→ **INSTRUCTIONS FOR THE TASK**:
From the line with "Task: Save the new user" through the line with "Dismiss the Next.js", inclusive, return each line of the data below exactly and leave the rest out.

Stored data:
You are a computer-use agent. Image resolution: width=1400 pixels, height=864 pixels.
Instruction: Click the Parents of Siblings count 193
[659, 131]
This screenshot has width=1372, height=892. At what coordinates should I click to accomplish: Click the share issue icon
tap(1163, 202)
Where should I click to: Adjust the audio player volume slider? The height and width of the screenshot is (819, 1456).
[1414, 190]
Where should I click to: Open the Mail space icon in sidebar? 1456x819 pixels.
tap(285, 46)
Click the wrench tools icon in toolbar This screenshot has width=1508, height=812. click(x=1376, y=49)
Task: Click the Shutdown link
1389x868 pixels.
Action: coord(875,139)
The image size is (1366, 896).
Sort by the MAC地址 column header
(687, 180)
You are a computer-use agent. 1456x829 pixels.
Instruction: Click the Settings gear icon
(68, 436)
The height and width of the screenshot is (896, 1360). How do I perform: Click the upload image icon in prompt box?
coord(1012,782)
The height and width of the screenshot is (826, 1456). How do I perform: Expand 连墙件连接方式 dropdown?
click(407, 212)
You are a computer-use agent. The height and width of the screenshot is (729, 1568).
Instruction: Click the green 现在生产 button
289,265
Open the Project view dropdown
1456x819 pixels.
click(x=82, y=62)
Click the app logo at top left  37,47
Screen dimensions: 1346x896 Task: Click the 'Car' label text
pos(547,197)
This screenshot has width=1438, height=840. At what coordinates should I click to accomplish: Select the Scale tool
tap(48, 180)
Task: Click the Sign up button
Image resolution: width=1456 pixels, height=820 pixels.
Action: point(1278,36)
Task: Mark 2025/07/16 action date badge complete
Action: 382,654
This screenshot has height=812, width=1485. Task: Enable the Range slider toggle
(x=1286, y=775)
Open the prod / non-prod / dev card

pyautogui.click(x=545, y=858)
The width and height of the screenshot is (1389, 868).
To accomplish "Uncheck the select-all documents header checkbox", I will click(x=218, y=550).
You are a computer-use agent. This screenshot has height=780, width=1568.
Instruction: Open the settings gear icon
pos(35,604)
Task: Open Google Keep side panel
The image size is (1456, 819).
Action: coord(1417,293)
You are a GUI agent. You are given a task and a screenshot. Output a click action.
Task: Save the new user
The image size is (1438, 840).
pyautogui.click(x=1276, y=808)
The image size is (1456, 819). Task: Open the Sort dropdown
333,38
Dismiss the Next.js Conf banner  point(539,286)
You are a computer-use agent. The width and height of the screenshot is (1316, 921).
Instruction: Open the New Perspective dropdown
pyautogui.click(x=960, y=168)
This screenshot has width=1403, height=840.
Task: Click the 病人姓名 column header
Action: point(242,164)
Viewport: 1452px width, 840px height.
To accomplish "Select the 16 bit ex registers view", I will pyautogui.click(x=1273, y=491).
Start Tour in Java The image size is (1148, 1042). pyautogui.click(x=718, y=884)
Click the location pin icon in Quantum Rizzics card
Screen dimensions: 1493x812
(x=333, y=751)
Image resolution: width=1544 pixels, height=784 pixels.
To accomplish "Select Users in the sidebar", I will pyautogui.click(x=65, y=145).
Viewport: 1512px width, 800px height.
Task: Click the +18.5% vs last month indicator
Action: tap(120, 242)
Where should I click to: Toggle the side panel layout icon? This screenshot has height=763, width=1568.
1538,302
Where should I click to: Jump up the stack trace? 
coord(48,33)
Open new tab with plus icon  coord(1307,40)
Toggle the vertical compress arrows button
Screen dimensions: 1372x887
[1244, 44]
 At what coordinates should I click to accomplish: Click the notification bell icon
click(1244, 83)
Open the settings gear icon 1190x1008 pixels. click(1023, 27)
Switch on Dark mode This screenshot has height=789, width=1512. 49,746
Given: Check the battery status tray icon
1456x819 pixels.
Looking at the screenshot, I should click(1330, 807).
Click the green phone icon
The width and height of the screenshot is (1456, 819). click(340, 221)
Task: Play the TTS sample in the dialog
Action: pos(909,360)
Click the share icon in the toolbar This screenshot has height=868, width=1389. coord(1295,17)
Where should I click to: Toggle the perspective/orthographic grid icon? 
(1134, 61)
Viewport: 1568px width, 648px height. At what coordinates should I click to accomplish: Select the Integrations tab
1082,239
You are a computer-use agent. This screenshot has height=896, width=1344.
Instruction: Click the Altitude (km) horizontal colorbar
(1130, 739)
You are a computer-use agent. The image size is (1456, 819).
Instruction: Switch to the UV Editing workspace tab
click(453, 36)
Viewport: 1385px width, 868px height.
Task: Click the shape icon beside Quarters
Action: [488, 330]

→ **EXERCISE OUTPUT**:
Task: Save the new user
The image size is (1438, 840).
pyautogui.click(x=1276, y=808)
The image size is (1456, 819). Task: Open the Sort dropdown
333,38
Dismiss the Next.js Conf banner  point(539,286)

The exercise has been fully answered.